This being written in the United States in the third millennium, I have to begin by pointing out what socialism is not, at least as I am using the term here. Socialism is not government control of the economy. The Nobel Laureate economist W. Arthur Lewis defined a socialist society as a democratic society without distinctions of hereditary economic class -- a democratic classless society. Government control of economic activity would then be, at most, a means to the more fundamental end of a classless society, as Lewis pointed out. I understand that most anti-socialists would interpret "socialism" as meaning that the individual should be subordinated to society, with government as the voice of society; but should the opponents of a movement be allowed to define it? (If so, I will define conservatism as infinite evil and leave it at that. You see where this gets us?) Socialists themselves have been far less unified on the relation of socialism to government control. Some socialists are anarchists. Many are liberal, in the sense of advocating that government be limited in certain ways. Some, who seem to me to have been fatally confused, have been totalitarians. What they do agree on is the objective of the classless society. It makes more sense, I suggest, to define a political movement by what its followers agree on rather than what they disagree on.
The term "democratic socialism" and the phrase "democratic classless society" do seem to me to be redundant. A classless society would have to be democratic. Give some group or party a monopoly of power, and it will make itself into a ruling class -- which seems to me to have been just what happened in the Soviet Union. Thus the idea behind the Soviet Union, the so-called Dictatorship of the Proletariat, was fatally confused and destined to fail as socialism from the start. And there were socialists who understood that all along, although we didn't have the power.
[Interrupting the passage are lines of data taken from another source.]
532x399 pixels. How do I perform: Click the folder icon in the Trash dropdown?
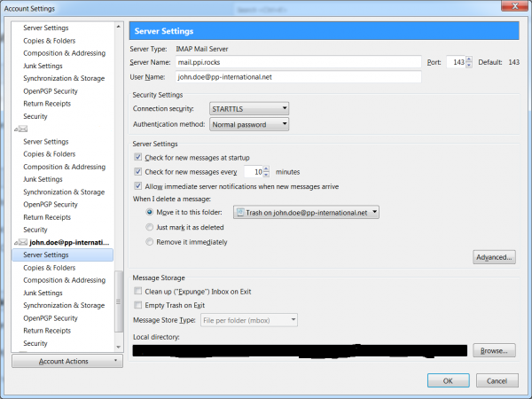click(x=239, y=212)
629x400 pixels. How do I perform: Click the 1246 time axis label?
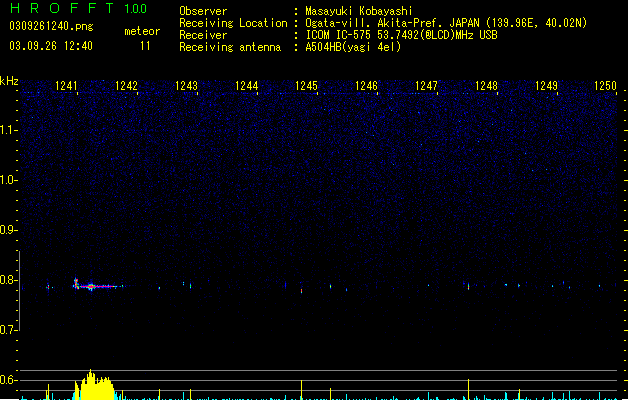tap(366, 86)
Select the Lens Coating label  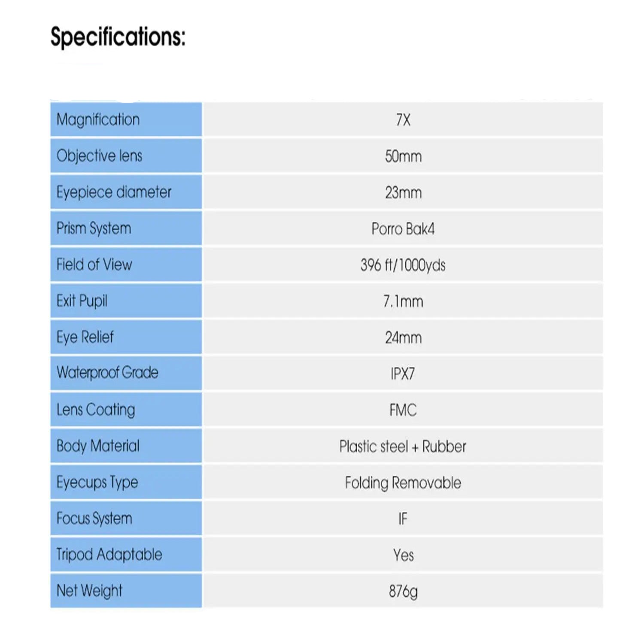(x=96, y=410)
The idea that government control of the economy could be a means to create socialism -- to create a classless society -- had a deceptive simplicity. If all enterprises were to be nationalized, then, on the one hand, the property of the capitalist class would be abolished, so the capitalist class would cease to exist. The former capitalists would have to get jobs; they would then be members of the working class. On the other side, all employees would be employees of the state, that is, civil servants, so all would be of the same class. This, roughly, was the plan of the Fabian socialists under the leadership of Sidney Webb. Webb anticipated that the government that would employ everybody would be a parliamentary democracy. Stalin adopted it for the Soviet Union, in the context instead of a one-party totalitarian state. We will probably never know whether this approach to socialism might have succeeded in a parliamentary democracy, but much of the experience of the twentieth century suggests that it was an oversimplified vision.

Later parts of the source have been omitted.